Esplosione devasta casa, muore uomo sotto sfratto

Esplosione devasta casa, muore uomo sotto sfratto

Barberino, boato nella notte: sette abitazioni inagibili

Un boato improvviso ha squarciato – come scrive Piero Mecarozzi su La Nazione –  la quiete di Barberino di Mugello, poco dopo le 3:30 della notte. Le fiamme hanno avvolto un appartamento di via Garibaldi, dove Pierantonio Cianti, 71 anni, ha perso la vita. L’uomo è stato trovato senza vita accanto a una bombola di gas aperta, una stufetta e un accendino. L’ipotesi più accreditata dagli inquirenti è quella di un gesto volontario, maturato in un contesto di forte disagio personale ed economico.

Cianti, ex camionista in pensione, viveva da solo dopo il divorzio. La sua pensione non bastava a coprire le spese quotidiane e da tempo confidava agli amici la paura di rimanere senza casa. Il contratto d’affitto era scaduto e i proprietari avevano deciso di vendere l’immobile, costringendolo a lasciare l’abitazione. Una condizione che, secondo gli investigatori, potrebbe averlo spinto alla drammatica decisione.

L’esplosione ha provocato gravi danni: sette abitazioni sono state dichiarate inagibili, mentre una decina di famiglie è stata costretta a lasciare le proprie case.

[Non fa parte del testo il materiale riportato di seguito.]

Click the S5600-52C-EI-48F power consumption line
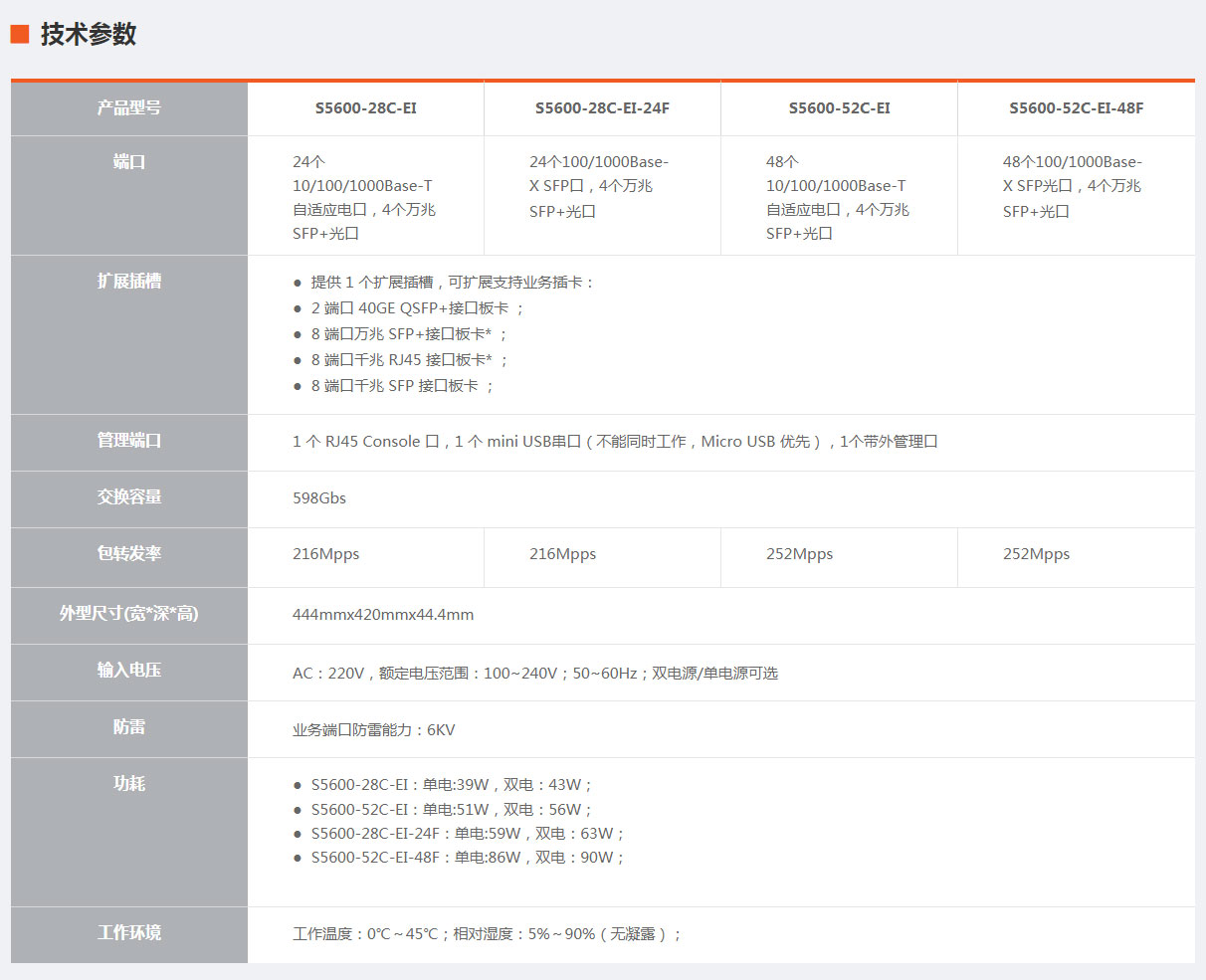point(467,858)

Al piano inferiore viveva una famiglia con tre bambini, rimasti miracolosamente illesi. I residenti raccontano di muri crepati, stanze invase dal fumo e urla di paura nella notte. “Poteva essere una strage”, ha spiegato una vicina.

Sul posto sono intervenuti vigili del fuoco e carabinieri, che hanno avviato accertamenti per chiarire la dinamica. La procura di Firenze ha aperto un fascicolo. Le indagini proseguiranno nelle prossime ore per confermare se si sia trattato di un gesto volontario o di un malfunzionamento dell’impianto. L’intera comunità resta scossa da una tragedia che ha trasformato una notte qualunque in un incubo collettivo.